YOUR GOAL =
I need the lines below from the one with "Eine Stadt, ein Club, eine Symphonie (345, 728)" down to the one with "(902) 368-8080 (831, 363)" reproduced exactly, both ends included, and nothing else.

RECORDS TO USE =
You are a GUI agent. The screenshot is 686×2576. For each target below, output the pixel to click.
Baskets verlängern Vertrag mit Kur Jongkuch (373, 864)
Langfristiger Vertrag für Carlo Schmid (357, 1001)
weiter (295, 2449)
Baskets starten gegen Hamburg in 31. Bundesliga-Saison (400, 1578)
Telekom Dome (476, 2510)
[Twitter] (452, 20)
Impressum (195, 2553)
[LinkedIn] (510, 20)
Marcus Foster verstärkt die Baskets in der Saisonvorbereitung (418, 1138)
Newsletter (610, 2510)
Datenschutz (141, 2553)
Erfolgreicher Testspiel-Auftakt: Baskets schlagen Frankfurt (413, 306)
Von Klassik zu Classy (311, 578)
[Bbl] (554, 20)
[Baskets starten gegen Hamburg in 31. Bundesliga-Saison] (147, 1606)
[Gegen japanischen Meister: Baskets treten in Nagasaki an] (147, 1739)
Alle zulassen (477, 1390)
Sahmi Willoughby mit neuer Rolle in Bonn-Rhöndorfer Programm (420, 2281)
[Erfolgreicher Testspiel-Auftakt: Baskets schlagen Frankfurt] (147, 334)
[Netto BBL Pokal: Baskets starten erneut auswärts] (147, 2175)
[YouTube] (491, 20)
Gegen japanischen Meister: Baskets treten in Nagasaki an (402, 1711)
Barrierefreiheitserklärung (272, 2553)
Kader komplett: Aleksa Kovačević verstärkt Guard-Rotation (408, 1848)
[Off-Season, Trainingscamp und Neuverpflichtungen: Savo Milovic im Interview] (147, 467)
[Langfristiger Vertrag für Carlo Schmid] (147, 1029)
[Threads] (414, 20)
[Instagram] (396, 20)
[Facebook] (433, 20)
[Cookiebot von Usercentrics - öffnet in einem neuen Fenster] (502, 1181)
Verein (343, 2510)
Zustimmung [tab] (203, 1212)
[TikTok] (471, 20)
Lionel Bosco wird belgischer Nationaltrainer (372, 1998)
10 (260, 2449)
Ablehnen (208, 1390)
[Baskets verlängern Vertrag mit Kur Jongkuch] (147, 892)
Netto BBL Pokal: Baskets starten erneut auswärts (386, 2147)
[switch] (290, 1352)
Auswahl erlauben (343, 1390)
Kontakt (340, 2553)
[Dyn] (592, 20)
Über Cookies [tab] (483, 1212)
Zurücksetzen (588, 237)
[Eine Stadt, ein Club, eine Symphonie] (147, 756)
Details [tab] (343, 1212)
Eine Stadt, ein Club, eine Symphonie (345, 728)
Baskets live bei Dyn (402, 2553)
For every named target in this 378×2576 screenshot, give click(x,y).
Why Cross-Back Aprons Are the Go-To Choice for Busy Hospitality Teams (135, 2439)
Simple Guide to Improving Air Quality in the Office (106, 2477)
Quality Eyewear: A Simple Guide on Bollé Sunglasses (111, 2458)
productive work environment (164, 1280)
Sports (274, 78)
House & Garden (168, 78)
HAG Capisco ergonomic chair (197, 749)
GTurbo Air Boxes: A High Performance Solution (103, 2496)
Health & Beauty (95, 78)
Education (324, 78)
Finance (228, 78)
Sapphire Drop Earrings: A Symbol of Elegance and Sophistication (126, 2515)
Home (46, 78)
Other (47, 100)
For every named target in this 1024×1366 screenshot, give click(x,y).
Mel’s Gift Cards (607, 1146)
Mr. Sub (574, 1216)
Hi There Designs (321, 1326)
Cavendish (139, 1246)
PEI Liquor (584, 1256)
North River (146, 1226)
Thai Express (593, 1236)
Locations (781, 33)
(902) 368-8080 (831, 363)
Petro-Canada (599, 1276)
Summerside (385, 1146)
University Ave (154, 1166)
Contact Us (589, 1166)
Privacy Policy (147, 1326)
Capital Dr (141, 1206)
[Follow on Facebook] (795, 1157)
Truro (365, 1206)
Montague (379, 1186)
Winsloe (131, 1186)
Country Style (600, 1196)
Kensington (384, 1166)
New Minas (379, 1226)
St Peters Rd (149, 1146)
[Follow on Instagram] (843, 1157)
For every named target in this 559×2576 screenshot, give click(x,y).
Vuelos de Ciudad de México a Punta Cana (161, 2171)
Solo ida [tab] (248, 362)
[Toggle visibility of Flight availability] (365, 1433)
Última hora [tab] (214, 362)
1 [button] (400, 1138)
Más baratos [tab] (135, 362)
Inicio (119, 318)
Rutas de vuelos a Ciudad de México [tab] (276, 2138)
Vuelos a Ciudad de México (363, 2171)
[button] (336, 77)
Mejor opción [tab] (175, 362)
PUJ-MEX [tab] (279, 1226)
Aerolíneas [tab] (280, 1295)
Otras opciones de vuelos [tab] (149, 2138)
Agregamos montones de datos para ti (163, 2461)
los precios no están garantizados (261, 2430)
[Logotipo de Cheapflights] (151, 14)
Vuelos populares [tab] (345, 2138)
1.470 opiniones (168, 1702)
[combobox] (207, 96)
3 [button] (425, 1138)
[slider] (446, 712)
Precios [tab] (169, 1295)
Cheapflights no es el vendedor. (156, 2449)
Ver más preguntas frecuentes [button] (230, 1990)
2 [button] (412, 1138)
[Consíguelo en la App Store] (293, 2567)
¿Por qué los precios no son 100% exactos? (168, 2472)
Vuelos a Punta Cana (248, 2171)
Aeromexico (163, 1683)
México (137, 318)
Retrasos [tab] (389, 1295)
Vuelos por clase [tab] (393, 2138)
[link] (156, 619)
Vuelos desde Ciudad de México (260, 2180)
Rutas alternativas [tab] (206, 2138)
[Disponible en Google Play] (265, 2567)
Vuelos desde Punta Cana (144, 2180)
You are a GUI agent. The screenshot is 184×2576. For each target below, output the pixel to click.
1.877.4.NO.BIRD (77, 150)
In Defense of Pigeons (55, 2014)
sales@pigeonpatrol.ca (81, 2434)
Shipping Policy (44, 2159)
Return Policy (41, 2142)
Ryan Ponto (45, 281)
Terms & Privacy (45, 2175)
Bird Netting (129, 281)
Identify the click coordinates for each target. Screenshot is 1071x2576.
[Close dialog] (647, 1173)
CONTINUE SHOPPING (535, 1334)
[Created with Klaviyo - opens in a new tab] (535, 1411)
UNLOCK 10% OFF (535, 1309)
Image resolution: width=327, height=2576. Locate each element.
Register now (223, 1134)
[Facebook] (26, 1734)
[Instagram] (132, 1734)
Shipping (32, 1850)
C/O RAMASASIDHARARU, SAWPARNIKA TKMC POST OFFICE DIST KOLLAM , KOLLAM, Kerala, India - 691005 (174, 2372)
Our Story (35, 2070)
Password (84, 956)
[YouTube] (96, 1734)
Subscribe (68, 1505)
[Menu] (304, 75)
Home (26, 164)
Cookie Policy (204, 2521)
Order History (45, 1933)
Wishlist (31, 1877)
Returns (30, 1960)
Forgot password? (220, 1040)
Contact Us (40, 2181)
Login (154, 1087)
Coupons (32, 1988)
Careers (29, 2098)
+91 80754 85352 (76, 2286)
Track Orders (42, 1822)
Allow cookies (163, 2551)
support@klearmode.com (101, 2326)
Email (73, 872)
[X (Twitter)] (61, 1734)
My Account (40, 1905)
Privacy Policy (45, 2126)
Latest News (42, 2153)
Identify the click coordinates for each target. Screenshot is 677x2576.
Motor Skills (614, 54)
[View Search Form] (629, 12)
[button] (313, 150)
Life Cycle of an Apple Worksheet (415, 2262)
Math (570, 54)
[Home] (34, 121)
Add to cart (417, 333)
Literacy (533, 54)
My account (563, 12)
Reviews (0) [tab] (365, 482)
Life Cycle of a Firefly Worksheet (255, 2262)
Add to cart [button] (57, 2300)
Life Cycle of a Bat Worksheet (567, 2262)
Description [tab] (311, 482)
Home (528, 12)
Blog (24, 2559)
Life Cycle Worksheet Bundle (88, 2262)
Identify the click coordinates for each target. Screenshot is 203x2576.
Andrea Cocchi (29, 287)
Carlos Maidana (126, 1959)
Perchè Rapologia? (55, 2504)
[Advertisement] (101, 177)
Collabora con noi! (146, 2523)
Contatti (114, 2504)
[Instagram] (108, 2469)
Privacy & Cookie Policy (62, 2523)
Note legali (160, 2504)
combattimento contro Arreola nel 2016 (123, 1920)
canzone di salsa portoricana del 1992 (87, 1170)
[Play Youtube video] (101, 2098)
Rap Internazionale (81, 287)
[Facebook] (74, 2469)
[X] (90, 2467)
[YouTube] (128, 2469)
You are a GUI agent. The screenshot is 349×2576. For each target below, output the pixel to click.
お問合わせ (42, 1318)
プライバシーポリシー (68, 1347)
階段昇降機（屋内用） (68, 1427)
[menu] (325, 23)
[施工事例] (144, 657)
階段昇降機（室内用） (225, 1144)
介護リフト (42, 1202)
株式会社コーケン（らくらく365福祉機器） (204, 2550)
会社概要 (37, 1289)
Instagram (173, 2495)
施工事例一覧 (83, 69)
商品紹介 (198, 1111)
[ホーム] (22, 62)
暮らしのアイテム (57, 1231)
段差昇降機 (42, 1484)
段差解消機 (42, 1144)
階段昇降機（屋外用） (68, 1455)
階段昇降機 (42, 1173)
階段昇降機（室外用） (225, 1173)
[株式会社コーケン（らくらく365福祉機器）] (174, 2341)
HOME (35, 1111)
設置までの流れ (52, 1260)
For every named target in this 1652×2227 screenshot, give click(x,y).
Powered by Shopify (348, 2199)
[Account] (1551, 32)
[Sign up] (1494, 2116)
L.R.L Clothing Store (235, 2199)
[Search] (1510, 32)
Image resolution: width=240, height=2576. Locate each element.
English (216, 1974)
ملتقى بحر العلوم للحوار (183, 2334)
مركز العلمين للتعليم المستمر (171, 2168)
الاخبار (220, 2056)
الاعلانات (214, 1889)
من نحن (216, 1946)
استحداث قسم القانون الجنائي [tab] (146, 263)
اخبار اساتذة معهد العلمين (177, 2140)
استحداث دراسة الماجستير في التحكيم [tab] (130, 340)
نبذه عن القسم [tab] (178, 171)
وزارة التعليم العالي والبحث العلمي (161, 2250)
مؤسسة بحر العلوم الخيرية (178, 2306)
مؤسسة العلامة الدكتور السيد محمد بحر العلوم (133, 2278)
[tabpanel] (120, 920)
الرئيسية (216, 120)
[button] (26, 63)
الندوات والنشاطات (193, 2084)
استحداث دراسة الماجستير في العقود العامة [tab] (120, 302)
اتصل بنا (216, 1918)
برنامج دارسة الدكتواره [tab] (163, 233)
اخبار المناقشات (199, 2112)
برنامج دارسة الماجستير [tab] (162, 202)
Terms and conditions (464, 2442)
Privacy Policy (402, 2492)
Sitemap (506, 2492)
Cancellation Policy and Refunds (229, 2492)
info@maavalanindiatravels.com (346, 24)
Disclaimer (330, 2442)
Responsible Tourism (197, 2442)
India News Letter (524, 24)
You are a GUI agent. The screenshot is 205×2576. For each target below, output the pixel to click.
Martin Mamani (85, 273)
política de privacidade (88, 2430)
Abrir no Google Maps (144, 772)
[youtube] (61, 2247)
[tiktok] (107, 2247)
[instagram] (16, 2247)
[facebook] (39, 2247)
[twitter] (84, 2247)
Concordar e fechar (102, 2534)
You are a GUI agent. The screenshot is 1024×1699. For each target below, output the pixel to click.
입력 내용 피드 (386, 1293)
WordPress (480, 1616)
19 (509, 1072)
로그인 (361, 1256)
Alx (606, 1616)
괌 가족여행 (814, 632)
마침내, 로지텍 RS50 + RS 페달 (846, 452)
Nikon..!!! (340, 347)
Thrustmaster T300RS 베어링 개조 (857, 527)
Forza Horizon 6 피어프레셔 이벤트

EXERCISE RESPONSE =
Eine Stadt, ein Club, eine Symphonie (345, 728)
Baskets live bei Dyn (402, 2553)
For every named target in this 378×2576 screenshot, give click(x,y).
Why Cross-Back Aprons Are the Go-To Choice for Busy Hospitality Teams (135, 2439)
Simple Guide to Improving Air Quality in the Office (106, 2477)
Quality Eyewear: A Simple Guide on Bollé Sunglasses (111, 2458)
productive work environment (164, 1280)
Sports (274, 78)
House & Garden (168, 78)
HAG Capisco ergonomic chair (197, 749)
GTurbo Air Boxes: A High Performance Solution (103, 2496)
Health & Beauty (95, 78)
Education (324, 78)
Finance (228, 78)
Sapphire Drop Earrings: A Symbol of Elegance and Sophistication (126, 2515)
Home (46, 78)
Other (47, 100)
For every named target in this 1024×1366 screenshot, give click(x,y).
Mel’s Gift Cards (607, 1146)
Mr. Sub (574, 1216)
Hi There Designs (321, 1326)
Cavendish (139, 1246)
PEI Liquor (584, 1256)
North River (146, 1226)
Thai Express (593, 1236)
Locations (781, 33)
(902) 368-8080 (831, 363)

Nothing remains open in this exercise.